For more information refer to the plugins credential document section.
Examples¶
Below we will just touch on a couple examples. You can see the rest of the examples in the plugin documentation.
Example 1¶
This example uses a PinFile that has already been developed with specific targets in the pinfile.
---
provision:
- name: db2_dummy
provisioner: linchpin-wrapper
pinfile:
path: openstack-simple/PinFile
targets:
- openstack-stage
- openstack-dev
Example 2¶
---
provision:
- name: db2_dummy
provisioner: linchpin-wrapper
credential: osp-creds
groups:
- example
resource_group_type: openstack
resource_definitions:
- name: {{ instance | default('database') }}
role: os_server
flavor: {{ flavor | default('m1.small') }}
image: rhel-7.5-server-x86_64-released
count: 1
keypair: {{ keypair | default('db2-test') }}
networks:
- {{ networks | default('provider_net_ipv6_only') }}
ansible_params:
ansible_user: cloud-user
ansible_ssh_private_key_file: keys/{{ OS_KEYPAIR }}
Using Linchpin Count¶
Teflo supports Linchpin’s count feature to create multiple resources in a single Asset block. Refer to the example.
Example¶
To create 2 resources in openstack count: 2 is added. It’s important to note that when multiple resources are generated Teflo will save them as two distinct assets. Assets created using count will be suffixed with a digit starting at 0 up to the number of resources.

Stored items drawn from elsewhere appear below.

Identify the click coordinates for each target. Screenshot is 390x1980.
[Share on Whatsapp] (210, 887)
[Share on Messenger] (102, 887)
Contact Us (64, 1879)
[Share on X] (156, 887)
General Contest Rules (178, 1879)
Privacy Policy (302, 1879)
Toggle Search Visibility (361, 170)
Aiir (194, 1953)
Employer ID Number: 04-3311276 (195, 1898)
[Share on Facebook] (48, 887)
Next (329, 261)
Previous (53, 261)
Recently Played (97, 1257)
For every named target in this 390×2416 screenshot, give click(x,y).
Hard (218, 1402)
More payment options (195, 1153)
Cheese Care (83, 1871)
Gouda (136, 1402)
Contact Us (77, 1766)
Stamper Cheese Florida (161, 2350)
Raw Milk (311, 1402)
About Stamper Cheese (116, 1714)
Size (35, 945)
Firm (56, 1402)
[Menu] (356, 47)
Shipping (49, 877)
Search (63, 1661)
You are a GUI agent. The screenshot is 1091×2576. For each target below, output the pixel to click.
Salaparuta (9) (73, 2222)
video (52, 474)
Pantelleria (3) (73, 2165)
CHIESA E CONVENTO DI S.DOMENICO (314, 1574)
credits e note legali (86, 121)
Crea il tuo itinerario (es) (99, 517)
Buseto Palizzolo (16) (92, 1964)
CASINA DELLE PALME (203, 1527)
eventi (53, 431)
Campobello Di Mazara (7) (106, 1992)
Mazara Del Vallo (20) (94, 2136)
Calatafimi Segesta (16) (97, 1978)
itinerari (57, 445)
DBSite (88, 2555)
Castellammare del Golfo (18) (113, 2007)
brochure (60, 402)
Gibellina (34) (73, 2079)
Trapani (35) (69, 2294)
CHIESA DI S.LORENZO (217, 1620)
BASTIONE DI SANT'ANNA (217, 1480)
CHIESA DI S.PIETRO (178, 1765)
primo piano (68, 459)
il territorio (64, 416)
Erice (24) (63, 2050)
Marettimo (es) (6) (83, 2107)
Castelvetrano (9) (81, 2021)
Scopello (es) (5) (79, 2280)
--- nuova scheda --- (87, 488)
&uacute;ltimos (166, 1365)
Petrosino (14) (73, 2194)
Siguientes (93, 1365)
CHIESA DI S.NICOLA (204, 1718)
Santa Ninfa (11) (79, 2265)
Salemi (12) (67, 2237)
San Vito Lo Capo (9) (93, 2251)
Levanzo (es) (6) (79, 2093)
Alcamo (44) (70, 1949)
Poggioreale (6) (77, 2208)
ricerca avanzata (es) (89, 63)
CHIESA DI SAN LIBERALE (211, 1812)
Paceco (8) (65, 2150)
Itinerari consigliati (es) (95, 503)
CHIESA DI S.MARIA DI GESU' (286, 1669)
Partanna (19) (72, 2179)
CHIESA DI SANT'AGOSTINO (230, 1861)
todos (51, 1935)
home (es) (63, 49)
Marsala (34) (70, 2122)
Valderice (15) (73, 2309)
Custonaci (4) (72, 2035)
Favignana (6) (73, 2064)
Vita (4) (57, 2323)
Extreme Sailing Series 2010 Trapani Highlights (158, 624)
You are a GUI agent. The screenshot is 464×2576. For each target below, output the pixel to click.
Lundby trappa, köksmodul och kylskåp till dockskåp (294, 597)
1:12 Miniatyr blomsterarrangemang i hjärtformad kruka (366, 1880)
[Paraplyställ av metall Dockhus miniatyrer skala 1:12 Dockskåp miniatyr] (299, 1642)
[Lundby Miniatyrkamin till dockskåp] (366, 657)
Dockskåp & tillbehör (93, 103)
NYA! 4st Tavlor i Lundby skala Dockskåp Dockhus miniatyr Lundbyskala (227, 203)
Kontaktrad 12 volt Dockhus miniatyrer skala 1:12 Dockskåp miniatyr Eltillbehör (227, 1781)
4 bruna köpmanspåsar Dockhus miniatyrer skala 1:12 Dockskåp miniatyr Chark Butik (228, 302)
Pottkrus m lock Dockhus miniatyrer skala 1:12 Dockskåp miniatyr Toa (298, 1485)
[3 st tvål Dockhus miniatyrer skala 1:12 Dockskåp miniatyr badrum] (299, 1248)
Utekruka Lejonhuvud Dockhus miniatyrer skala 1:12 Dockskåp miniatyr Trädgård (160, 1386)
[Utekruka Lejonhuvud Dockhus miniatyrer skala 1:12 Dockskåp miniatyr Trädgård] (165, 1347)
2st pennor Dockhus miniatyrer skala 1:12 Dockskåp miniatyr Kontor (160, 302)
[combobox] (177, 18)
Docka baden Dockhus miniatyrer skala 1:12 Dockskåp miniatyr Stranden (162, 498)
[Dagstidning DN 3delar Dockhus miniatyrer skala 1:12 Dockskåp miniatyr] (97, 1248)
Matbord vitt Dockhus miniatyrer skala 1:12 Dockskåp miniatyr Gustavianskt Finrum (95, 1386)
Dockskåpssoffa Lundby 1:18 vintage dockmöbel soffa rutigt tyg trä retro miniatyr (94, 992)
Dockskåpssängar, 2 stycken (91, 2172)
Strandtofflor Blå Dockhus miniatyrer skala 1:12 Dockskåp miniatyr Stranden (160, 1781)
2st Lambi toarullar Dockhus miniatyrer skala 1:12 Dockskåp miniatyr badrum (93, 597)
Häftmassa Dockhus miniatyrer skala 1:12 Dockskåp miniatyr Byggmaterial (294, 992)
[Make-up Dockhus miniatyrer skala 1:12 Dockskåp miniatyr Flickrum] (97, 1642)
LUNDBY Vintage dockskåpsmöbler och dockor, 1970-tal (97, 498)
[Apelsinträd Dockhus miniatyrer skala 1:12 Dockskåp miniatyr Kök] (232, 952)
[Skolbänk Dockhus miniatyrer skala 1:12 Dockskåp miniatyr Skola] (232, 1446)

This example will provision 2 resources openstack-node_0 and openstack-node_1
By default count value is 1.
provision:
- name: openstack-node
groups: node
provisioner: linchpin-wrapper
resource_group_type: openstack
resource_definitions:
- name: openstack
credential: openstack-creds
image: rhel-7.5-server-x86_64-released
flavor: m1.small
networks:
- '{{ network }}'
count: 2
the output of results.yml
provision:
- name: openstack-node_0
groups: node
provisioner: linchpin-wrapper
resource_group_type: openstack
resource_definitions:
- name: openstack
credential: openstack-creds
image: rhel-7.5-server-x86_64-released
flavor: m1.small
networks:
- '{{ network }}'
count: 2
- name: openstack-node_1
groups: node
provisioner: linchpin-wrapper
resource_group_type: openstack
resource_definitions:
- name: openstack
credential: openstack-creds
image: rhel-7.5-server-x86_64-released
flavor: m1.small
networks:
- '{{ network }}'
count: 2
Generating Ansible Inventory¶
Both Teflo and Linchpin have the capability to generate inventory files post provisioning. For those that want Teflo to continue to generate the Inventory file and use the Linchpin provisioner as just a pure provisioner can do so by specifying the following keys
groups
ansible_params
Refer to Example 2 above in the examples section.
For those that want to use Linchpin to generate the inventory file. You must do the following
Specify the layout key and either provide a dictionary of a Linchpin layout or provide a path to a layout file in your workspace.
Do NOT specify groups and ansible_params keys
Refer to example 6 and example 8 in the Linchpin plugin documents to see the two variations.
Defining Static Machines¶
There may be scenarios where you already have machines provisioned and would like teflo to use these static machines. This option is supported in teflo. The main key that needs to be stated is the ip_address.
The following is an example of a statically defined machine:
Example¶
---
name: static resource
description: define a static resource to be used throughout teflo
provision:
- name: static-node
groups: node
ip_address: 1.1.1.1
ansible_params:
ansible_user: root
ansible_ssh_private_key_file: "keys/{{ key_name }}"
There may also be a scenario where you want to run cmds or scripts on the local system instead of the provisioned resources. Refer to the localhost page for more details.